▶ [Prompt 1]:
Check whether each statement below agrees with the passage on Rufus Thomas's version of "Fine and Mellow." For each, answer yes or no and quote the words from the passage that decide it.
(a) Rufus Thomas was 46 when the record came out in 1963.
(b) Billie Holiday first recorded "Fine and Mellow" in 1957.
(c) Thomas's reading tries to match the emotional depth of the composer's versions.

Its other attribute, when first released on Stax in the US and London American in Britain, was a great and unexpected B-side. Rufus’s reputation was that of a showman, a specialist in slightly daft dance-craze songs, but his version of Billie Holiday’s “Fine and Mellow” showed another side of his personality. Already 46 years old when the record came out in 1963, he had started his career more than 20 years earlier as a DJ on Memphis’s influential WDIA radio station, and he was steeped in earlier modes of blues-inflected popular music.

Holiday had first recorded “Fine and Mellow” in 1939 for the Commodore label. The extended version she sang during the TV special The Sound of Jazz in 1957 is even more celebrated, her pensive vocal choruses interspersed with marvellous solos by the three great pre-bop tenor giants: Ben Webster, Coleman Hawkins and her soul-mate, Lester Young.

Not surprisingly, Rufus Thomas’s reading can’t match the emotional depth of the composer’s versions, and it doesn’t even try. But Thomas is respectful to the lyric and the melody, laid out over altered-blues structure, and only his occasional dark chuckle interrupts the alternating pleas and threats he is addressing to his lover. It’s also great to hear the Stax house band tackling a blues just as they would have done countless times in the clubs along Beale Street: razor-sharp guitar commentary from Steve Cropper, tinkling barrelhouse piano from (probably) Booker T. Jones, and a fine horn section.

▶ [Prompt 2]:
Please format the stretch of the listing from its start through the line that contains "will [x=1085, y=178]." as a numbered list, leaving out blank lines.

▶ [Supplied records]:

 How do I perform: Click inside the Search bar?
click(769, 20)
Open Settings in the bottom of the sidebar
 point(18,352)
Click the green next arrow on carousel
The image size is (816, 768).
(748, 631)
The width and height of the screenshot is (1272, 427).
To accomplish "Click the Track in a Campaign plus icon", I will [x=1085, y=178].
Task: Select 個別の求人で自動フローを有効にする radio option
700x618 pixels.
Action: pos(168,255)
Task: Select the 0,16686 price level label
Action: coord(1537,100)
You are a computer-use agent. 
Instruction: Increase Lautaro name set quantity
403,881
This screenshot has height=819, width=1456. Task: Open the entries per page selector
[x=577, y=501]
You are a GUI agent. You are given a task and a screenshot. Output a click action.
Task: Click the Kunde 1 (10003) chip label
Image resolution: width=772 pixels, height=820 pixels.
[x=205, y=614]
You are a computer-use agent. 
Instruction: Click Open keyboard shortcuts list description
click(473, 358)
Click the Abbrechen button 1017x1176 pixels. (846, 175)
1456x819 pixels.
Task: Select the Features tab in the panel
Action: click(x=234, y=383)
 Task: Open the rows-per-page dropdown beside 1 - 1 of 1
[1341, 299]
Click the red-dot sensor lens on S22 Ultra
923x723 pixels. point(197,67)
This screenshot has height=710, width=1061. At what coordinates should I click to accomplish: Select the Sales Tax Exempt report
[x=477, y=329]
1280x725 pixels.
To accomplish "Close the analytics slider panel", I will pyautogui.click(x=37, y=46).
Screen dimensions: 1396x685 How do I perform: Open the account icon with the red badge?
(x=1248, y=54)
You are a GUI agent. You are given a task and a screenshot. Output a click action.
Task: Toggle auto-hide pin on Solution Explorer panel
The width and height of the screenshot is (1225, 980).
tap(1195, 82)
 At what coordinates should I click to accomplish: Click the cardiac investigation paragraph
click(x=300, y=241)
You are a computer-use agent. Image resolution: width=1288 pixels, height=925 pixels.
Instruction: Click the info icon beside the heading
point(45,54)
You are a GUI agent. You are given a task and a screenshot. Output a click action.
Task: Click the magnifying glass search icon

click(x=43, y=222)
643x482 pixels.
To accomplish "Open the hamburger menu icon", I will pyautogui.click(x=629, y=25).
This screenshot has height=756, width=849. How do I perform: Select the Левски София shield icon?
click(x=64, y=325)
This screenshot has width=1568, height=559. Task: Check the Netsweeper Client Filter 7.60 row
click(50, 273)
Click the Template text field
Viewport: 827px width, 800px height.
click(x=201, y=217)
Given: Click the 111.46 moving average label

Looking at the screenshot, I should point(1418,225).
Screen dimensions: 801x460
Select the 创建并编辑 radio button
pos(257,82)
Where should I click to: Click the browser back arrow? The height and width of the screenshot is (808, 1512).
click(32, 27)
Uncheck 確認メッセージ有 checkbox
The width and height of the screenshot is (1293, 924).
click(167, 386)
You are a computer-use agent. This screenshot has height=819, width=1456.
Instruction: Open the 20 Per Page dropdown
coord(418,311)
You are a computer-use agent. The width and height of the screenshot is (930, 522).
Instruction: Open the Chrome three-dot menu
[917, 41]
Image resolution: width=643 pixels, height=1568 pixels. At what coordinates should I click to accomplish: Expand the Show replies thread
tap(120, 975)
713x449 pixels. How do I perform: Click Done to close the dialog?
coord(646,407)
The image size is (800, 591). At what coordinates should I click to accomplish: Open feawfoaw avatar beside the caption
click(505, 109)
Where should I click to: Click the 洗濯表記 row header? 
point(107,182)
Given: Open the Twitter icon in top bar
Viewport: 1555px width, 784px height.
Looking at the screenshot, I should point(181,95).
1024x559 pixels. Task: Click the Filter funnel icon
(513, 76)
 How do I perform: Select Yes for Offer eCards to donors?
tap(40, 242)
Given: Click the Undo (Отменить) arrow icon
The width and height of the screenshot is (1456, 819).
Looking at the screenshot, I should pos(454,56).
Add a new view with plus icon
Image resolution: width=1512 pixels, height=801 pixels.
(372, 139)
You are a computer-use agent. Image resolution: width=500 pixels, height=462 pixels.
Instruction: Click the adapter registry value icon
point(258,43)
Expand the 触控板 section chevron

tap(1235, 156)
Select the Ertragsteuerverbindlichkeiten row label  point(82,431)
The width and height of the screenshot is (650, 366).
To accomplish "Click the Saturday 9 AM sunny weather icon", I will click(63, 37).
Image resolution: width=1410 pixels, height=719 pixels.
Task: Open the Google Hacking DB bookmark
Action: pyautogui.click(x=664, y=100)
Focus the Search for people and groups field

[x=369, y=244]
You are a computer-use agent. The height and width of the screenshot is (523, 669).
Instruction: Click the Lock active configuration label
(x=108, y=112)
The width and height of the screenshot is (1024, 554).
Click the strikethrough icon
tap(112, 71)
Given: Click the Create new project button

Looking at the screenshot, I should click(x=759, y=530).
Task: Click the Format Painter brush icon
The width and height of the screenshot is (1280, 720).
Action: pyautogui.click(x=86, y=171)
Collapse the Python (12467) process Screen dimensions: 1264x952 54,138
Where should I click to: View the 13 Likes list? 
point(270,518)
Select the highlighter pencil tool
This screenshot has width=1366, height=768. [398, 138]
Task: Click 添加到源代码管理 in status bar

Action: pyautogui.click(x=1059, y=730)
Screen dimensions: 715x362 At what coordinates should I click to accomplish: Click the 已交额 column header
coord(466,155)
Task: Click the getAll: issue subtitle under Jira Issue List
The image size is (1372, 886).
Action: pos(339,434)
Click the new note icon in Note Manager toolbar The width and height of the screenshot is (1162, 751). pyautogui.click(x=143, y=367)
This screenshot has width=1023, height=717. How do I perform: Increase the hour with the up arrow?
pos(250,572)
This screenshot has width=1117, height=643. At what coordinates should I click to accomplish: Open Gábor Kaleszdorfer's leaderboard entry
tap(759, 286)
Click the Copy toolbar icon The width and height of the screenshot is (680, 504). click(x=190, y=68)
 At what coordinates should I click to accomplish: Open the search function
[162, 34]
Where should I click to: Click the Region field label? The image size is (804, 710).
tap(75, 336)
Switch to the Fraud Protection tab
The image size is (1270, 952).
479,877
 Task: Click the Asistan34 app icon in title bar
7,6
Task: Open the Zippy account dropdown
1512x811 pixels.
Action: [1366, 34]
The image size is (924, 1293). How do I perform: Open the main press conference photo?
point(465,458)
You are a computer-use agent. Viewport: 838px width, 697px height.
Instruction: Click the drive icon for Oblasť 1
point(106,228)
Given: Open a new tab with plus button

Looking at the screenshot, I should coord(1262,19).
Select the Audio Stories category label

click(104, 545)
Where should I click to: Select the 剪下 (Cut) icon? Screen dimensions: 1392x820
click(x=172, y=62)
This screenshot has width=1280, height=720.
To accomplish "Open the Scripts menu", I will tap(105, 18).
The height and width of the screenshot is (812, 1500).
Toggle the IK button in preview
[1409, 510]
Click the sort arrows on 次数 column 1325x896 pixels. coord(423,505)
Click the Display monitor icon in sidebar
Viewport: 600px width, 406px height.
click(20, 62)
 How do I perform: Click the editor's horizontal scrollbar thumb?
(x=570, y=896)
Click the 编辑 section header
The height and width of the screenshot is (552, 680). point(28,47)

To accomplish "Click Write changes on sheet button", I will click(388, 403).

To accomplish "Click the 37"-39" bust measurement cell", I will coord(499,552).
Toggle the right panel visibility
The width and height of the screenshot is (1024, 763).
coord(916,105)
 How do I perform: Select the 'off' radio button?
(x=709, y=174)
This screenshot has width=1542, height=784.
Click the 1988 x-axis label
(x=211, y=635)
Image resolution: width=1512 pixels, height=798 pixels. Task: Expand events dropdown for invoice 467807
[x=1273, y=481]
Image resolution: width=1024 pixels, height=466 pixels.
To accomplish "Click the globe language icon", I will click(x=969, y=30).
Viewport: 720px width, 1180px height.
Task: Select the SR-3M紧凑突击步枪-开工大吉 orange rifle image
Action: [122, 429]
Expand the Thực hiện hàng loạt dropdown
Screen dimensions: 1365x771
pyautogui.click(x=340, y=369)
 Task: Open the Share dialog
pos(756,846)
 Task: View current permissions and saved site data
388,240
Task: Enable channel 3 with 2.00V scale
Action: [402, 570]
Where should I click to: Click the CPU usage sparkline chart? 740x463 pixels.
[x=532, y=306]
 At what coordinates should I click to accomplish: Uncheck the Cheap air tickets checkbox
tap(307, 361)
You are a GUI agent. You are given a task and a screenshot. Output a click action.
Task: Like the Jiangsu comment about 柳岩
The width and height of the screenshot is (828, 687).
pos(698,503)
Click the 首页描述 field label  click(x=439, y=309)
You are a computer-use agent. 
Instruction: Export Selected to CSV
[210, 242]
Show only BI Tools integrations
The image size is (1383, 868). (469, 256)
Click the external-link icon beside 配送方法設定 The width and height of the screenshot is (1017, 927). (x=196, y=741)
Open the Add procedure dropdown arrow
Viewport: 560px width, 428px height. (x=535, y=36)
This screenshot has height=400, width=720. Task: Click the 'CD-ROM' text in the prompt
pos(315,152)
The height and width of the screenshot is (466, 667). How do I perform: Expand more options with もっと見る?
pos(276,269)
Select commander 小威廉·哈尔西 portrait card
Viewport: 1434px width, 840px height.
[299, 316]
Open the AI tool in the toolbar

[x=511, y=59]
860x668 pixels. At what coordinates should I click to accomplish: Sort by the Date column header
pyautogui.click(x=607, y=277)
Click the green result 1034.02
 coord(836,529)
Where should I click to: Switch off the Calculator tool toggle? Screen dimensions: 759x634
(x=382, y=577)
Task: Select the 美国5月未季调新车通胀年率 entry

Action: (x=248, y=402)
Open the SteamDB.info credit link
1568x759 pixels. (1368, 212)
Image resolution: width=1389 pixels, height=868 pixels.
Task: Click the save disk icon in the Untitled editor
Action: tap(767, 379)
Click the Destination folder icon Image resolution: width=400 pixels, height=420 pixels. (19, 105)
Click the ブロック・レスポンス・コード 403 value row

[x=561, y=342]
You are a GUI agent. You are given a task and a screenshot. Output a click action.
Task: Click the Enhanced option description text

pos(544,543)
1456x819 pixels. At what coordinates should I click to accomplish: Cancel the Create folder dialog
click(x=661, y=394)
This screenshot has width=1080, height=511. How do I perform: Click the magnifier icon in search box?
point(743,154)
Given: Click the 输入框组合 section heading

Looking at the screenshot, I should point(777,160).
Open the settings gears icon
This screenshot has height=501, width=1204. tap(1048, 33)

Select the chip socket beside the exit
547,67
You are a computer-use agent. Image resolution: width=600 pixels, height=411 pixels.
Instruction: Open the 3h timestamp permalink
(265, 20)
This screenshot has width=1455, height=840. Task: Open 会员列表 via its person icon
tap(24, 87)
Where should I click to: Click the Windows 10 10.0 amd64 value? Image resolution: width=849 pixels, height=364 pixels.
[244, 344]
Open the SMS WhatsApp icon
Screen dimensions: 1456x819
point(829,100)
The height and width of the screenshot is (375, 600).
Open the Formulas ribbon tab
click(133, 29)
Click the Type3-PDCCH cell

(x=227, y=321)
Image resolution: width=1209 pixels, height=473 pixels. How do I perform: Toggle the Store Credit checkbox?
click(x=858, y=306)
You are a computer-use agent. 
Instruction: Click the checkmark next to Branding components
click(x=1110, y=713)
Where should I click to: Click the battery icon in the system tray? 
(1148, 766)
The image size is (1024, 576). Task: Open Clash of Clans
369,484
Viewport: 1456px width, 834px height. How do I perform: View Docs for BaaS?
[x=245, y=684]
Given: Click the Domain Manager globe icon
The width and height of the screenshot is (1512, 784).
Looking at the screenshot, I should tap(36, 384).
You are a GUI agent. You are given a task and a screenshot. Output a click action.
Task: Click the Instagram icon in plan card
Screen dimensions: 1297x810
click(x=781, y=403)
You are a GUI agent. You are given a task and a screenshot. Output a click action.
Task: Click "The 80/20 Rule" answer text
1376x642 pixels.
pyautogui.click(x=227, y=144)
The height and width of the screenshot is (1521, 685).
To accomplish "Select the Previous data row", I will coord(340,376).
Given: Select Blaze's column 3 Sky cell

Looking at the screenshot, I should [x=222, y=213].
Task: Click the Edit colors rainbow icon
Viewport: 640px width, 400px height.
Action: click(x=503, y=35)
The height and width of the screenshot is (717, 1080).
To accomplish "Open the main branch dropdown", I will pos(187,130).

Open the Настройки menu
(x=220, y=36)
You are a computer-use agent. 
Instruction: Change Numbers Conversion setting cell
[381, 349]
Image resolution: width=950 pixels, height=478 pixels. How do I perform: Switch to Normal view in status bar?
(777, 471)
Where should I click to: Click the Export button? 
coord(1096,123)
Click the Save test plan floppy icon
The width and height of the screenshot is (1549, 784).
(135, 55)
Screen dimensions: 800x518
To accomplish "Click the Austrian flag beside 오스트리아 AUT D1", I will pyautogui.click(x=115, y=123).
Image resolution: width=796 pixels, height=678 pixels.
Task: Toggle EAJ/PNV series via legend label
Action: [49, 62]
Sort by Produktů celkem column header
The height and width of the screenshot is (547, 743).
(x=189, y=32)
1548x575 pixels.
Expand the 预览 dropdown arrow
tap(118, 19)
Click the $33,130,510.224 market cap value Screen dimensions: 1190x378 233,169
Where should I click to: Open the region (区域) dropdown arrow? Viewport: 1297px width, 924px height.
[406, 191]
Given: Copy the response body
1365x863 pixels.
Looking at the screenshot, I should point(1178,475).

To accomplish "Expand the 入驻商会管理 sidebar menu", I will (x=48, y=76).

▶ [Written reply 1]:
(a) Yes: "Already 46 years old when the record came out in 1963"
(b) No: "Holiday had first recorded “Fine and Mellow” in 1939 for the Commodore label."
(c) No: "Rufus Thomas’s reading can’t match the emotional depth of the composer’s versions, and it doesn’t even try."

▶ [Written reply 2]:
1.  How do I perform: Click inside the Search bar?
2. click(769, 20)
3. Open Settings in the bottom of the sidebar
4.  point(18,352)
5. Click the green next arrow on carousel
6. The image size is (816, 768).
7. (748, 631)
8. The width and height of the screenshot is (1272, 427).
9. To accomplish "Click the Track in a Campaign plus icon", I will [x=1085, y=178].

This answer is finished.